Anton Leicht: I think bullish on the macroeconomic basics, and I think there is also a sort of regression-to-the-mean argument to be made here, in that this has long been a very successful economy and a very — at least in the context of the West — obviously a strategically important country. And maybe you just think that, incidentally, this is not going so well right now. It used to go better 10 years ago, maybe it will go better 10 years in the future.
And maybe this is the very high-level historical view, and then the more you zoom into the details of what is actually happening, the more worried you get about some of the specific policy features. Not to expand this to general domestic politics conversation, but just keeping it to the AI policy conversation, Germany has a lot of great assets for doing well in AI in very general terms: a very skilled workforce; less service-heavy economy than most other comparable economies; still a pretty good industrial base; a pretty good network of both bilateral and organisation-based relationships that I think are the right set of relationships to have if you think that the US is building AGI, but you still need some counter-leverage against that.

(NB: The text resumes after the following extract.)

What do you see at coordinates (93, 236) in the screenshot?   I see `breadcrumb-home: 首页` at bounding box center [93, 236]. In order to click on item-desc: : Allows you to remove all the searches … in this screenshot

I think all of these are a great position to be in, and the only things that Germany needs to do is make all the politically hard decisions to get back to 3%, 4% economic growth, a flexible labour market, all these things. In a way, if Germany only solved all of its other problems, it would be fine on AI, which is a fairly contentious thing. There are a lot of countries that have just bad assets for AI specifically, and if they do well right now, it doesn’t mean they do well with AGI.
Tom Reed: Like who?
Anton Leicht: Say maybe Singapore or Hong Kong or maybe even the UK: if you have a very service-heavy economy that is very susceptible to disruption by AI agents specifically, it just seems much scarier than if you have economic assets that matter in a broad set of AI futures.

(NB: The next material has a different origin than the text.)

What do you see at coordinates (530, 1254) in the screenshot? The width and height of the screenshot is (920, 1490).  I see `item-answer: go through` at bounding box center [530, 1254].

A lot of German AI policy and I think a lot of European AI policy in general is just much less about AI and much more about general policy. So in a way it’s very easy to solve, because you just have to do all the things that hundreds of thousands of people are thinking and writing about anyway. But in a way it’s also much harder to solve, because you can’t go there and you can’t give them a two-page memo of, “Here are all the clever ways to pull the rope sideways: come up with all these very specific interventions, and then you fix your AI policy and then things are good.”

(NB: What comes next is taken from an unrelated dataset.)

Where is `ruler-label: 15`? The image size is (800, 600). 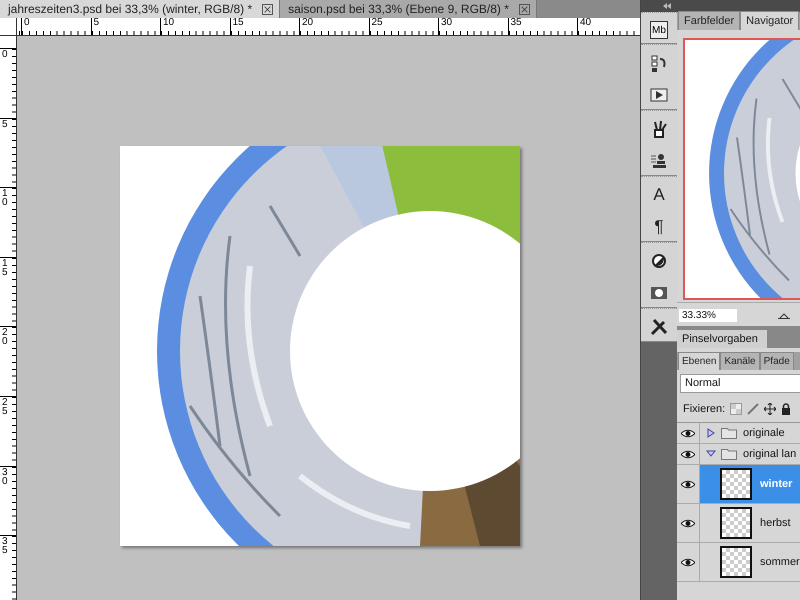
ruler-label: 15 is located at coordinates (5, 268).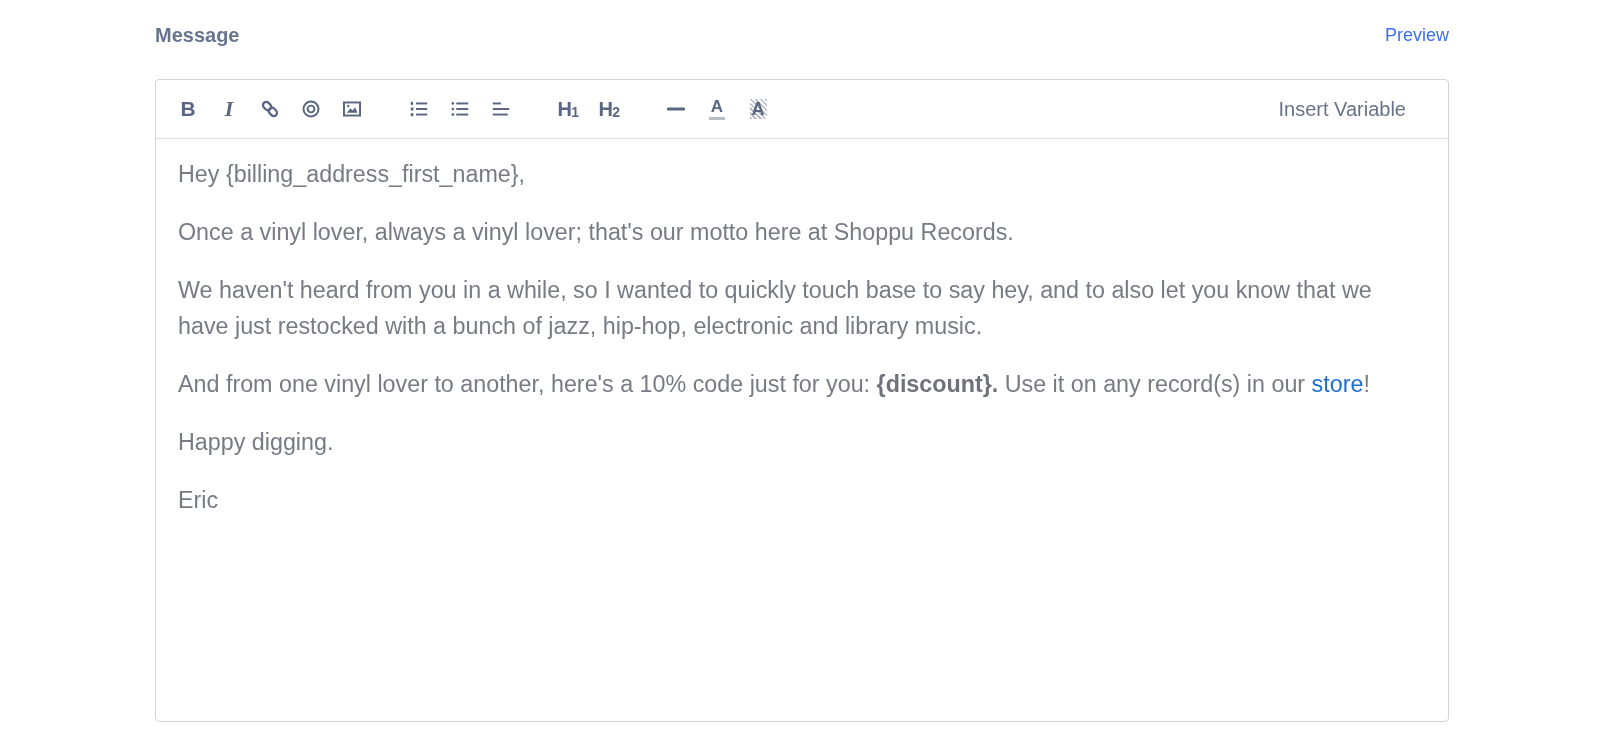 The height and width of the screenshot is (734, 1600). I want to click on highlight-button: A, so click(758, 109).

No, you actually need to go through the messy politics of doing the labour market reforms and getting the industrial base back on track and all these things. And that’s really hard in a way, but that’s at least a known and well-scoped challenge. And I think if Germany can get a handle on that, then it’s in a great position for doing the AI stuff well as well. TBD. And honestly, way out of my depth on whether that is going to happen and how that should happen.
Tom Reed: Great. Well, it’s been a pleasure having you on, Anton, and we’ll see you next time.
Anton Leicht: Thank you so much for having me.